I’m curious how software can be created and evolve over time. I’m afraid that at some point, we’ll realize there are issues with the software we’re using that can only be remedied by massive changes or a complete rewrite.
Are there any instances of this happening? Where something is designed with a flaw that doesn’t get realized until much later, necessitating scrapping the whole thing and starting from scratch?
Happens all the time on Linux. The current instance would be the shift from X11 to Wayland.
And then ALSA to all those barely functional audio daemons to PulseAudio, and then again to PipeWire. That sure one took a few tries to figure out right.
And the strangest thing about that is that neither PulseAudio nor Pipewire are replacing anything. ALSA and PulseAudio are still there while I handle my audio through Pipewire.
How is PulseAudio still there? I mean, sure the protocol is still there, but it’s handled by
pipewire-pulse
on most systems nowadays (KDE specifically requires PipeWire).Also, PulseAudio was never designed to replace ALSA, it’s sitting on top of ALSA to abstract some complexity from the programs, that would arise if they were to use ALSA directly.
Pulse itself is not there but its functionality is (and they even preserved its interface and pactl). PipeWire is a superset of audio features from Pulse and Jack combined with video.
For anyone wondering: Alsa does sound card detection and basic IO at the kernel level, Pulse takes ALSA devices and does audio mixing at the user/system level. Pipe does what Pulse does but more and even includes video devices
And then from ALSA to PulseAudio haha
They’re at different layers of the audio stack though so not really replacing.

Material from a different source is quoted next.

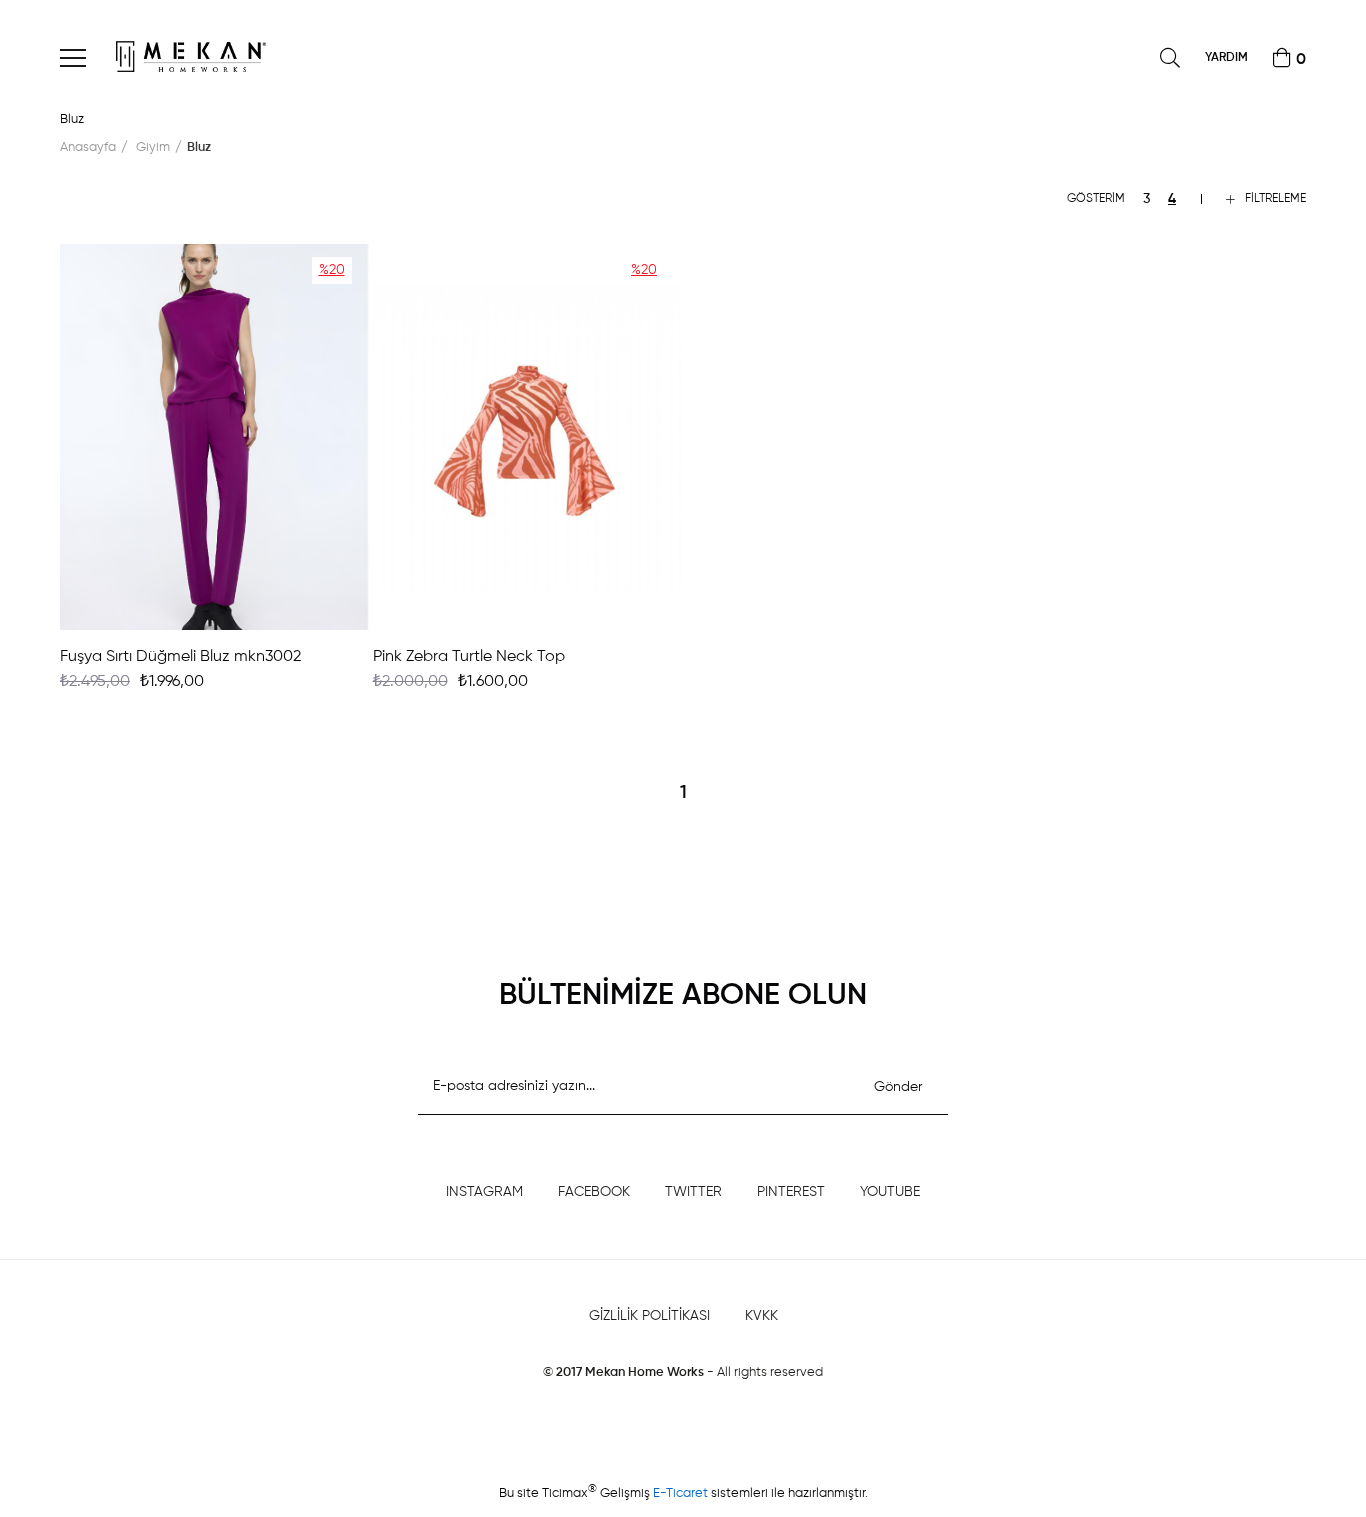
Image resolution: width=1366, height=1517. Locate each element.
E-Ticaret (682, 1493)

Wayland, Pipewire, systemd, btrfs/zfs, just to name a few.
Wayland is THE replacement to broken, hack-driven, insecure and unmaintainable Xorg.
Pipewire is THE replacement to the messy and problematic audio stack on Linux to replace Pulseaudio, Alsa etc.
SystemD is THE replacement to SysVinit (and is an entire suite of software)
Like many, I am not a fan of SystemD and hope something better comes along.
Yes, I know. I was answering the question of if there were instances of this happening.
I would say the whole set of C based assumptions underlying most modern software, specifically errors being just an integer constant that is translated into a text so it has no details about the operation tried (who tried to do what to which object and why did that fail).
Assembly doesn’t have concept of objects.
It does very much have the concept of objects as in subject, verb, object of operations implemented in assembly.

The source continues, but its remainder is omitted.